El anuncio de mayo tenía una inequívoca tonalidad
electoralista, lo cual no evitó que Syriza recibiera un fuerte correctivo en
las elecciones europeas, donde con el
23,8% de los votos quedó muy por detrás del centroderecha de Nueva
Democracia (33,3%) ¿El peaje a pagar por la austeridad? No está ni mucho menos
claro.
Alexis Tsipras se incomodó con los griegos en un asunto
mucho más delicado, puesto que atañe a los sentimientos y ya se ha visto –aquí
y allá– que en momentos de crisis los sentimientos brutos es lo más fácilmente
explotable. En otra muestra de osadía, el primer ministro griego, con la
complicidad de su homólogo de la antigua república yugoslava de Macedonia, el
socialdemócrata Zoran Zaev, urdió un acuerdo para cerrar la disputa histórica
entre ambos países por el nombre del primero, que a juicio de los griegos
usurpaba el de su región septentrional. Ambos dirigentes, empujados por la UE y
la OTAN, acordaron en enero una solución salomónica –llamar al nuevo país Macedonia del Norte– que convenció a muy
pocos a un lado y otro de la frontera pero tuvo la gran virtud de desbloquear
un litigio que parecía insoluble. Tsipras tuvo el coraje de desafiar a la
opinión pública –mayoritariamente contraria al acuerdo– y se puso a merced de
una derecha que se lanzó sin medida a atizar los sentimientos nacionalistas.
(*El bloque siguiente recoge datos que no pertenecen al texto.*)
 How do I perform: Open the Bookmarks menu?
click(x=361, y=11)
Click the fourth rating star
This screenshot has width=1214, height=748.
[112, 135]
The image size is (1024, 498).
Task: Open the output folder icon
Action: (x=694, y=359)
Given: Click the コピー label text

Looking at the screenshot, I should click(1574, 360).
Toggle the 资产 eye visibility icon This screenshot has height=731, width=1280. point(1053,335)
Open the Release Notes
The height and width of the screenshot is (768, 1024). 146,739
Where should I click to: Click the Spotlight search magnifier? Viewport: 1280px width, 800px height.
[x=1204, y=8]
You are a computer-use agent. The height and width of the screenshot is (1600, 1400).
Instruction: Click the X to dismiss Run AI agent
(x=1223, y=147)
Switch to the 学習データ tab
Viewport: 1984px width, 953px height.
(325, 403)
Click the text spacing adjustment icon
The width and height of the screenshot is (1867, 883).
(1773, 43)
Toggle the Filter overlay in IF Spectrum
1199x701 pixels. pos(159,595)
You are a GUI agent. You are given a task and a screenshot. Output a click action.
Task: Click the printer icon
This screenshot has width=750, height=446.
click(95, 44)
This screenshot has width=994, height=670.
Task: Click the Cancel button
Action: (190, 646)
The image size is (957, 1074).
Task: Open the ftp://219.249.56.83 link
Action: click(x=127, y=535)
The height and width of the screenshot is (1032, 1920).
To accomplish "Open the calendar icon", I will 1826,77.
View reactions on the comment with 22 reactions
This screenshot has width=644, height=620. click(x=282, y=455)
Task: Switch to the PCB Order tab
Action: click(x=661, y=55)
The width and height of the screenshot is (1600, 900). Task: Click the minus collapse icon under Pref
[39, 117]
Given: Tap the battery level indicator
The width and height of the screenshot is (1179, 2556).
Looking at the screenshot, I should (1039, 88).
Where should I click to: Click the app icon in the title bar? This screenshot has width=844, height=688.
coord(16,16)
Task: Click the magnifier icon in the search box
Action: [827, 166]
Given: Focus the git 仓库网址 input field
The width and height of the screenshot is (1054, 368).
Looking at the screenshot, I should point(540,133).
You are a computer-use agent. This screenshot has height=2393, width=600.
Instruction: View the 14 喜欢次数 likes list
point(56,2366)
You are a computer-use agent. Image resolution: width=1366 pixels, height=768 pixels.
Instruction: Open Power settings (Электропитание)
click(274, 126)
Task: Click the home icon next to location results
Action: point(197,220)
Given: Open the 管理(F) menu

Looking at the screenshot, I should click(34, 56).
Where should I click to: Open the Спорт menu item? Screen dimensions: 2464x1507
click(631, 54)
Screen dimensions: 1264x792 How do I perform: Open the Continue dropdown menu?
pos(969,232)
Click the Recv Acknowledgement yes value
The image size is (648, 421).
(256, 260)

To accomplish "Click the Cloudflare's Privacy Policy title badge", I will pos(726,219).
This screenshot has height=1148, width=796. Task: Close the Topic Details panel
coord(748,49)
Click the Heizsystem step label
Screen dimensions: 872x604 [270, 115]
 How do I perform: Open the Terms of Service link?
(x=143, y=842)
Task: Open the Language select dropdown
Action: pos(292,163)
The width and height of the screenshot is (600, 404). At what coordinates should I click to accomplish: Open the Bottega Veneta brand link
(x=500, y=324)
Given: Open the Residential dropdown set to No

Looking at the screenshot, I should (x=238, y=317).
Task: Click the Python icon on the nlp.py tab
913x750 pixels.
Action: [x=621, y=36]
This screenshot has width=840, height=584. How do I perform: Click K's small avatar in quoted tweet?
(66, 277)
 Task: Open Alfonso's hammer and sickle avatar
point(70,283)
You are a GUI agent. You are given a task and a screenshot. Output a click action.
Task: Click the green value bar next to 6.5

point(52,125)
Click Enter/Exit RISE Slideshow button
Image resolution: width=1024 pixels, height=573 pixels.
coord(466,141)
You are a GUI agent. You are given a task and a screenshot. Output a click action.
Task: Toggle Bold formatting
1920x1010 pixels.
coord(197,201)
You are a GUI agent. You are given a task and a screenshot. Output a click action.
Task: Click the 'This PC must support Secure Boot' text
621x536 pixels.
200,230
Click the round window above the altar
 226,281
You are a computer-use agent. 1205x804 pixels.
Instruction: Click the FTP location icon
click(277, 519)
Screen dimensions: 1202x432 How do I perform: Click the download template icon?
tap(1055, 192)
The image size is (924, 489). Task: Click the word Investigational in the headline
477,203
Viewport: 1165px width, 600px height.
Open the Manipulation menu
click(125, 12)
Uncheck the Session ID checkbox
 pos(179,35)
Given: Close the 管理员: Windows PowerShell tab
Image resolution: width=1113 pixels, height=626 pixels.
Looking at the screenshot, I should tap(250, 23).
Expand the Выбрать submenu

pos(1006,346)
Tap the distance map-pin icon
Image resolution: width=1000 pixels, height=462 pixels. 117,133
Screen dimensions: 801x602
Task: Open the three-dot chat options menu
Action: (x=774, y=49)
Pero consideró, una vez más, que era lo que debía hacer.
A diez puntos de distancia de la derecha –los sondeos
otorgan a Nueva Democracia el 39% de intención de voto, por un 29% a Syriza–,
es probable que Tsipras sea descabalgado del gobierno en las elecciones
anticipadas del próximo 7 de julio. Sería un error, sin embargo, darle por
amortizado.
En cualquier caso, el tiempo acabará por aquilatar su
figura. Y se verá que, a veces, lo que más necesita un país es un traidor.